== Task to carry out ==
All lines from the one containing "Where should I" through the last line of the listing should be given again exactly, with no pictures.

+ + +

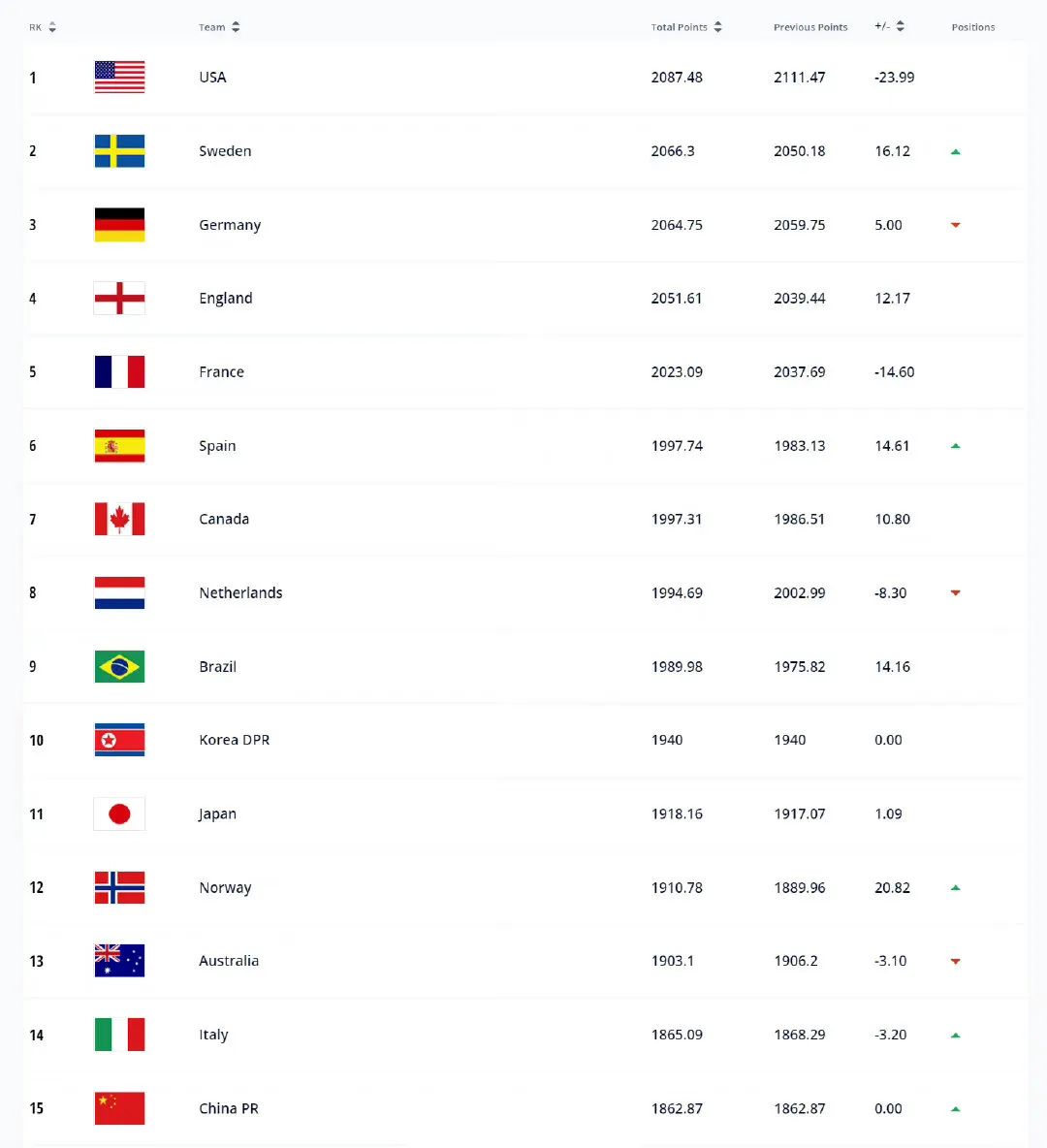Click the Japan flag icon

click(x=119, y=814)
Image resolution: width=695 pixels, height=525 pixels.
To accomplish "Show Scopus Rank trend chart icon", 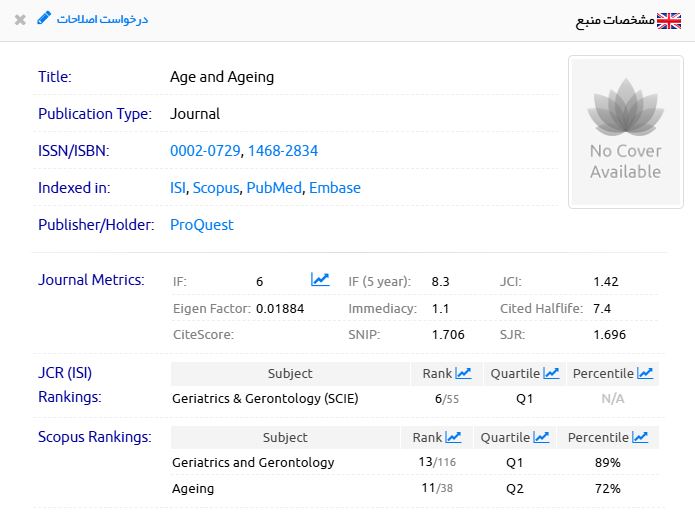I will click(454, 437).
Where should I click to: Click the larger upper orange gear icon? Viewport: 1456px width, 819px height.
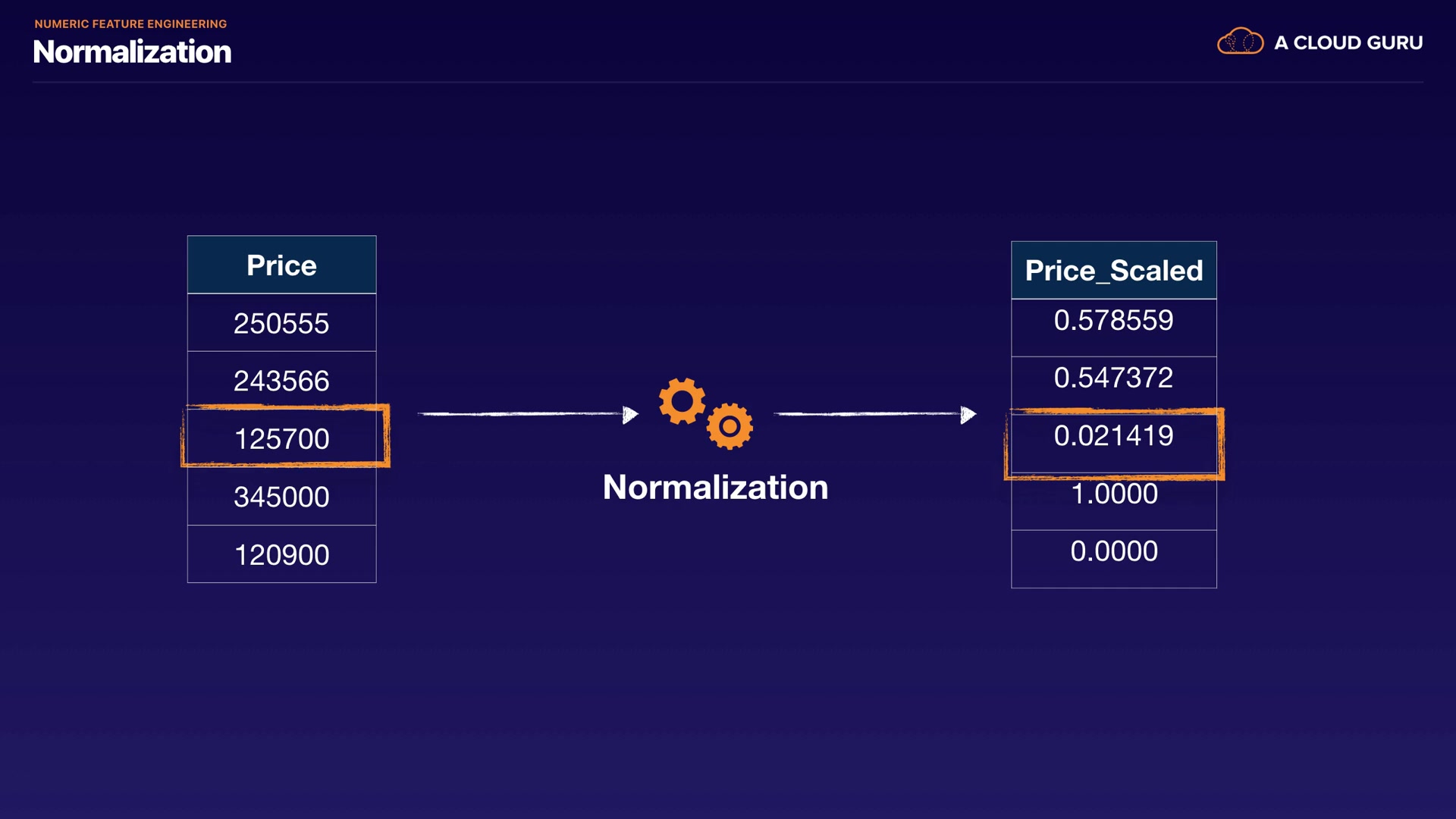tap(682, 401)
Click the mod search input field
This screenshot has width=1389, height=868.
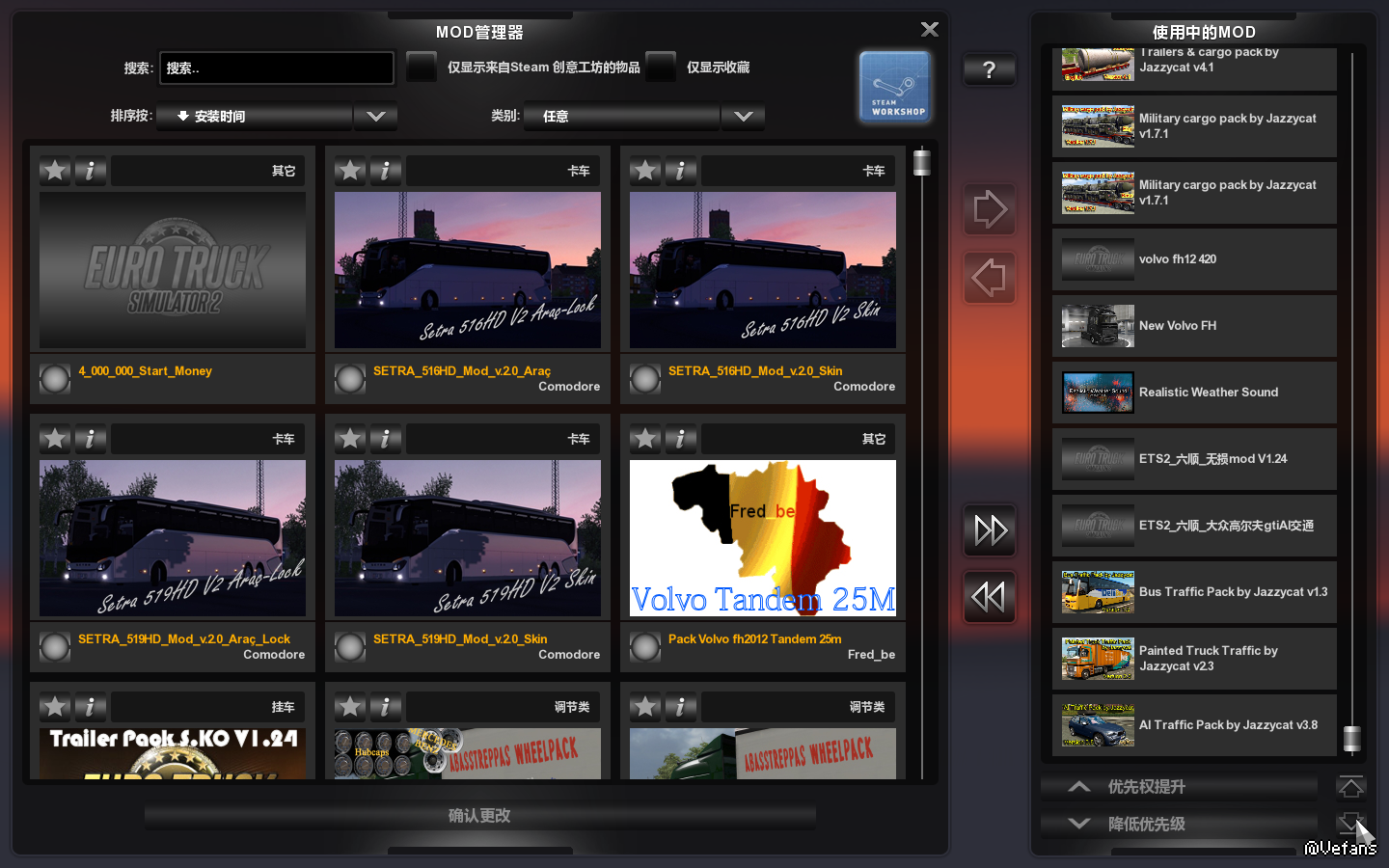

+ + +

== Exercise response ==
Where should I click to: Click the larger upper orange gear icon? Viewport: 1456px width, 819px height.
tap(682, 401)
Click the mod search input field
This screenshot has width=1389, height=868.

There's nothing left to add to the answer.